Did Hydrogen Peroxide Really Turn Olympic Pools Green? Not So Fast
By Laura Geggel, Senior Writer
August 16, 2016 07:14am ET
Olympic officials in Rio de Janeiro announced this past weekend that they had found out why the water in two pools turned bright green, but their explanation has at least one chemist scratching her head.
The confusion comes down to an understanding of basic chemistry and swimming pool maintenance, said Susan Richardson, a professor of chemistry at the University of South Carolina and a former pool owner.
...''Someone, the officials said, mistakenly added 160 liters [42 gallons] of hydrogen peroxide on Aug. 5, neutralizing the chlorine and allowing the growth of 'organic compounds' that might have included algae,'' the Times said.
...If enough hydrogen peroxide were poured into a chlorinated pool, it would react with all of the bleach, until there wouldn't be any chlorine left to kill algae and other organisms
that thrive in warm pools, she said.
...However, when Olympic officials monitored the pools, they found the proper amount of chlorine in the pools, but didn't know that the chlorine wasn't working, Gustavo Nascimento, director of venue management for the Rio Olympics, told the Times.

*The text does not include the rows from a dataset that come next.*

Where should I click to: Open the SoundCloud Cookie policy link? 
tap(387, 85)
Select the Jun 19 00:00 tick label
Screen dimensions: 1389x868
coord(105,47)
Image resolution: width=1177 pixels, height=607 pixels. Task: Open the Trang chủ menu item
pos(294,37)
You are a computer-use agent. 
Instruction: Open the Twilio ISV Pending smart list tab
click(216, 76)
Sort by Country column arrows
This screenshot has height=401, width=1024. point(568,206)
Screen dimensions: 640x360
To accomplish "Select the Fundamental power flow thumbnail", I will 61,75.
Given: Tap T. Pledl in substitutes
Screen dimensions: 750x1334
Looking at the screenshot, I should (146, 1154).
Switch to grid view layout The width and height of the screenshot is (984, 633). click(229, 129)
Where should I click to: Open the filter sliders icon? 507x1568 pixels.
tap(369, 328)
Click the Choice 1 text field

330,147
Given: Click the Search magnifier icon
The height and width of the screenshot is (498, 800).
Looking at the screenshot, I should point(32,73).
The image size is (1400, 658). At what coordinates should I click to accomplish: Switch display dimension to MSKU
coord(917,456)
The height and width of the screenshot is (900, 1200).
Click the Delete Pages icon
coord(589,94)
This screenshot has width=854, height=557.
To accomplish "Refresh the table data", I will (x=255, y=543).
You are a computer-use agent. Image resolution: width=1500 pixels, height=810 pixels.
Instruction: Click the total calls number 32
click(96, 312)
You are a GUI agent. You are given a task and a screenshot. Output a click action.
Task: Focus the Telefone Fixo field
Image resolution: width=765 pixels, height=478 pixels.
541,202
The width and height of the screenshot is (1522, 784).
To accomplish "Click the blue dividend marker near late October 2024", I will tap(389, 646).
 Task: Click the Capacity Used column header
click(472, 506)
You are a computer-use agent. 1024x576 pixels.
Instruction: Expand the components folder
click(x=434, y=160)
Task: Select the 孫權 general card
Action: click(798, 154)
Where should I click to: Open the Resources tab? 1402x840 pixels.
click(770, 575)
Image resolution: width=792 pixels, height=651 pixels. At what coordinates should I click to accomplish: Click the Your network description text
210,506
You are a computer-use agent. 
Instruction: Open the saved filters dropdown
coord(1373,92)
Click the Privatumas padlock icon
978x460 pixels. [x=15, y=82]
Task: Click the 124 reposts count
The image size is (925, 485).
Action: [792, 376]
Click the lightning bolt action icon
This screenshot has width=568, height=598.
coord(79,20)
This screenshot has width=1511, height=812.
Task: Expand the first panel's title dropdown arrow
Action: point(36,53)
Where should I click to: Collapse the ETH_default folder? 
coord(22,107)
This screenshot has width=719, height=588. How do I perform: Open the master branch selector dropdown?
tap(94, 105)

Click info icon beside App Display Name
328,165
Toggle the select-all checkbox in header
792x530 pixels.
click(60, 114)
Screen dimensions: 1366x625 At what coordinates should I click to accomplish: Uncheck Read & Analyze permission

This doesn't make sense, Richardson said. ''Even if they had 'accidently' added hydrogen peroxide, they should be checking the chlorine level regularly,'' Richardson said. ''They would have known immediately that the chlorine was gone.''
So everyone swimming in green water pools was swimming with algae bloom and ''other organisms'' in the pool and the Oly maintenance crew wasn't in a hurry to fix it. I truly hope no one has any after-effects from the poorly maintained pools.